Monday, May 1, 2017
Posted at 10:24 PM
0 comments (+)
I find that compared to making new friends, I still inherently prefer to be on my own.I don't like it that just because I have had lunch with a group of colleagues a couple of times, they start asking me everyday at lunch time if I am joining them. I don't like it that just because I have gone out to have dinner and drinks, or sang k with them a couple of times, they create a group chat on Whatsapp with me in it and start asking me out every Friday as if it should be a regular thing.
In fact, often times these drinks and k sessions only happen out of convenience. It was something I wanted to do at the time and it was convenient that this group of people were around, so why the hell not? But I don't like it that they start to expect my attendance at these social settings when I never said I was a part of this "thing" going on with them.

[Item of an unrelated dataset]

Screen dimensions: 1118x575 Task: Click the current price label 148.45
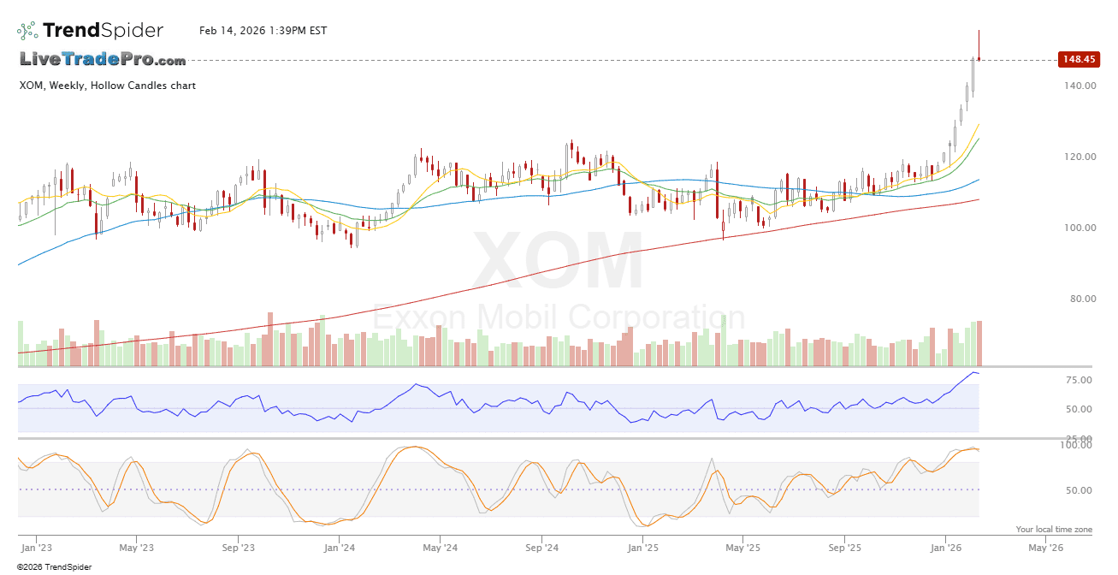point(1078,59)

When I say 'no' to these people I want to be able to not have to provide a reason or an excuse, but simply because I don't want to or I don't like to. Why do I have to tell you why? You asked, I said no, the end.
Knowing someone, or allowing someone to get to know me all over again, right from the start is just too much effort. I can't be fucked, honestly, about any of that. I don't want to have to explain myself or my thoughts or decisions to anybody again. All the people who should get it would've gotten it by now. Anybody else that comes after.. well, quota's full. I don't care about being understood by any of them new people in my life. It's just not worth any of the trouble to me.
I just want to be on my own. I don't want to be a part of anything.
Yes, I am fucked up. But we know that by now amirite.